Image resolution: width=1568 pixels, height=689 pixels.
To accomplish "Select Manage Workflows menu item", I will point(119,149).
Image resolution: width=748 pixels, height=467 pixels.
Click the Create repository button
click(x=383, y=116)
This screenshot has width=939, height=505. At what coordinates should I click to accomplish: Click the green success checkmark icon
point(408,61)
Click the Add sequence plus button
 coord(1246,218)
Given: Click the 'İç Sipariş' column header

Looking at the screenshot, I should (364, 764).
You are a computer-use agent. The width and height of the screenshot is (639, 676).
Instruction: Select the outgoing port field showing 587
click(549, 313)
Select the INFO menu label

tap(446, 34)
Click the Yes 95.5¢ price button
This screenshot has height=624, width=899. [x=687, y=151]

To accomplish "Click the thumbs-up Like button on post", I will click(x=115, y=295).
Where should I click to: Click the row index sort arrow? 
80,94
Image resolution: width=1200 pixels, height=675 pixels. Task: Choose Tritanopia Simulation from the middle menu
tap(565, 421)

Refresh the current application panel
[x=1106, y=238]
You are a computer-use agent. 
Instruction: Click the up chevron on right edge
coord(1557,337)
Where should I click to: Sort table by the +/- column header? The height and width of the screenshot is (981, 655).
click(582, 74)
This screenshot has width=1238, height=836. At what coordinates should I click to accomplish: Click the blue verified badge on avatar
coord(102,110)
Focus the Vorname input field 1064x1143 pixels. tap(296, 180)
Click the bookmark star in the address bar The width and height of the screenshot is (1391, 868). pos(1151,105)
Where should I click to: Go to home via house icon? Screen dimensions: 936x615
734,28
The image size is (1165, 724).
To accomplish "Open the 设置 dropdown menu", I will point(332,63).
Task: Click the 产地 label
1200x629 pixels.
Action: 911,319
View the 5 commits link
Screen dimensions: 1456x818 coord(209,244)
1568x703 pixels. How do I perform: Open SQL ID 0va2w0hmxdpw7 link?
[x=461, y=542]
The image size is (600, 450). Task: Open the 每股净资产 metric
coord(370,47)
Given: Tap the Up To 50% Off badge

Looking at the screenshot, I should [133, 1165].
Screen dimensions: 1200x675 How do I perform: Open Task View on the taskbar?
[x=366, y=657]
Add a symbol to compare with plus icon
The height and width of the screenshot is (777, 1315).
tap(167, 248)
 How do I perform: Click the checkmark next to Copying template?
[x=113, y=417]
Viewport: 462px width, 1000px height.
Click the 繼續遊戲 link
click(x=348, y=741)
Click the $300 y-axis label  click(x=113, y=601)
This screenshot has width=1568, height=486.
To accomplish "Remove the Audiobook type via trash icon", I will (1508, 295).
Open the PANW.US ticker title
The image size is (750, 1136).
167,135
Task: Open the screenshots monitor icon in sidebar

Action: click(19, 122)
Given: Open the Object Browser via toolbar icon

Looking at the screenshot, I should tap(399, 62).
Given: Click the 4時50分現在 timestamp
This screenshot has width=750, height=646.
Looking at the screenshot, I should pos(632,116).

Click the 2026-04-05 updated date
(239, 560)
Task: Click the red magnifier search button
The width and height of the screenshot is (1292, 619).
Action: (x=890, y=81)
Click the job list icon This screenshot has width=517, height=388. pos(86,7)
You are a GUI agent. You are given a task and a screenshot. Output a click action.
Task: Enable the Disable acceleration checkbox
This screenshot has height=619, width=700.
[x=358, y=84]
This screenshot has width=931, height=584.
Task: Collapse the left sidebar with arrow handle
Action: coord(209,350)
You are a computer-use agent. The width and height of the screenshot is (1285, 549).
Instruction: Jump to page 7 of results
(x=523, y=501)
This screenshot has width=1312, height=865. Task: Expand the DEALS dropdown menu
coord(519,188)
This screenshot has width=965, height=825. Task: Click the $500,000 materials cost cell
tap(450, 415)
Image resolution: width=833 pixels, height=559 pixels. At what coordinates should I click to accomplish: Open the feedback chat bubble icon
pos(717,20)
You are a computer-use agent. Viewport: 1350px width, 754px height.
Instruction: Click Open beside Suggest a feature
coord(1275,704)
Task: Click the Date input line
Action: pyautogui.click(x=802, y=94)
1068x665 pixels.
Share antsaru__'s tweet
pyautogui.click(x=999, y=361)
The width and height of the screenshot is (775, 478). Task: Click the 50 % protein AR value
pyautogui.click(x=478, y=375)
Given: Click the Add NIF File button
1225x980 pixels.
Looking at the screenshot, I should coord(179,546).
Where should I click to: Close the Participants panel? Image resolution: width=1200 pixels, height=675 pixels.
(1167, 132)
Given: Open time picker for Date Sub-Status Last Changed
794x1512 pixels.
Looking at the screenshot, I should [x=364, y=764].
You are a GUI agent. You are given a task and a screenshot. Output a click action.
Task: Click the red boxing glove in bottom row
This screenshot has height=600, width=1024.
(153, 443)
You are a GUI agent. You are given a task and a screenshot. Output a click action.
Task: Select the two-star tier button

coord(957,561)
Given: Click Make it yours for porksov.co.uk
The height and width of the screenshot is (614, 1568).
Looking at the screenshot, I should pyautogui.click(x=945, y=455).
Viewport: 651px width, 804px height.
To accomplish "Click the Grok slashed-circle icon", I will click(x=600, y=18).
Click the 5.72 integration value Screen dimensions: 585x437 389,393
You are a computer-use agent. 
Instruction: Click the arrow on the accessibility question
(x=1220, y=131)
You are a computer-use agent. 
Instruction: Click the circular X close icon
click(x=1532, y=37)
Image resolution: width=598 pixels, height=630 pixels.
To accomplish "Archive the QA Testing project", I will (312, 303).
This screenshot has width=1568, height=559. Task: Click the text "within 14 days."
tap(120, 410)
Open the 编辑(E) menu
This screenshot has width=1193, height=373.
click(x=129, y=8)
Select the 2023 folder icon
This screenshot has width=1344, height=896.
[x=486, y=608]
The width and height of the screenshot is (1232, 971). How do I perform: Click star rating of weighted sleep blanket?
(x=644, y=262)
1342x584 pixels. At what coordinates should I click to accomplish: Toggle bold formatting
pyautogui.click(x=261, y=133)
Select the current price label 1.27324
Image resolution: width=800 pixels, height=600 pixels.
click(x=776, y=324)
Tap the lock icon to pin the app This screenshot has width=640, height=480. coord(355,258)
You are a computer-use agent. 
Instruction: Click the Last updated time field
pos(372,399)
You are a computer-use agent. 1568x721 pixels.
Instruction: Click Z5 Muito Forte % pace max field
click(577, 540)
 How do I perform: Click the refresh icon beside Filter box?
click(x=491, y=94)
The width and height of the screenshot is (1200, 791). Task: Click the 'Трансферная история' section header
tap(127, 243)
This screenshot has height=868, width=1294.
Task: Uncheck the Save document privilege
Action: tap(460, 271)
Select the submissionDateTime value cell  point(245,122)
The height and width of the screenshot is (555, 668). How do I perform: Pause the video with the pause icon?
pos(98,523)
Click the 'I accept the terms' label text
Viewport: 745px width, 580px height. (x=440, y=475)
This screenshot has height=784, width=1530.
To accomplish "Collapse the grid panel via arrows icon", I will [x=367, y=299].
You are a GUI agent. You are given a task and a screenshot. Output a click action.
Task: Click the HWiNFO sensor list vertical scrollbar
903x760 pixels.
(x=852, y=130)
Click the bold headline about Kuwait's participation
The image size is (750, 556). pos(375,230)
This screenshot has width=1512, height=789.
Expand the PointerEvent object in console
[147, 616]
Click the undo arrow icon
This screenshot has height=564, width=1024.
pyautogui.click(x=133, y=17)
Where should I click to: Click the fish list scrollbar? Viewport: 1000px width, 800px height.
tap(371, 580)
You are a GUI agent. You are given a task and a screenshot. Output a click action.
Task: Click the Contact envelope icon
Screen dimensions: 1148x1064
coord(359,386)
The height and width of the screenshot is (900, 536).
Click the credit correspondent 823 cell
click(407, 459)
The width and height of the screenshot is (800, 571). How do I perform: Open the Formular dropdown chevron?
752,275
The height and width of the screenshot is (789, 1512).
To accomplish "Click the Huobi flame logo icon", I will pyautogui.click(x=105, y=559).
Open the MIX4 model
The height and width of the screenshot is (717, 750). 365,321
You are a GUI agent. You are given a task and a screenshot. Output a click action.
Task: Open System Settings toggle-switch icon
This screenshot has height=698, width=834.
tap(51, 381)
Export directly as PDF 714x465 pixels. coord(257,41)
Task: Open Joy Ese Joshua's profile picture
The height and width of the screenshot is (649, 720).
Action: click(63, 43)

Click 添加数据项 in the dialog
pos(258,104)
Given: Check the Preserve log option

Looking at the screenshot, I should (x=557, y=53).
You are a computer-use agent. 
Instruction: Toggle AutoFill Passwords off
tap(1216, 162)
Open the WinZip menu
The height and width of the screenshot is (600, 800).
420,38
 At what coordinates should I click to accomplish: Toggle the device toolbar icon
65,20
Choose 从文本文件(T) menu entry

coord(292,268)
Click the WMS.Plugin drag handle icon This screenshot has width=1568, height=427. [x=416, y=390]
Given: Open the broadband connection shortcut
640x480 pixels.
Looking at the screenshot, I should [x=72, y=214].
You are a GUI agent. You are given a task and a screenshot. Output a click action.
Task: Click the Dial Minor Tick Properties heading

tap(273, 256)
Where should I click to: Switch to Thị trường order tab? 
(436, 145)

───

Could you repeat exactly the lines in the listing above from the one with "The height and width of the screenshot is (777, 1315)." down to the one with "Task: Click the red magnifier search button"? Include both of those lines.

The height and width of the screenshot is (777, 1315).
tap(167, 248)
 How do I perform: Click the checkmark next to Copying template?
[x=113, y=417]
Viewport: 462px width, 1000px height.
Click the 繼續遊戲 link
click(x=348, y=741)
Click the $300 y-axis label  click(x=113, y=601)
This screenshot has width=1568, height=486.
To accomplish "Remove the Audiobook type via trash icon", I will (1508, 295).
Open the PANW.US ticker title
The image size is (750, 1136).
167,135
Task: Open the screenshots monitor icon in sidebar

Action: click(19, 122)
Given: Open the Object Browser via toolbar icon

Looking at the screenshot, I should tap(399, 62).
Given: Click the 4時50分現在 timestamp
This screenshot has width=750, height=646.
Looking at the screenshot, I should pos(632,116).

Click the 2026-04-05 updated date
(239, 560)
Task: Click the red magnifier search button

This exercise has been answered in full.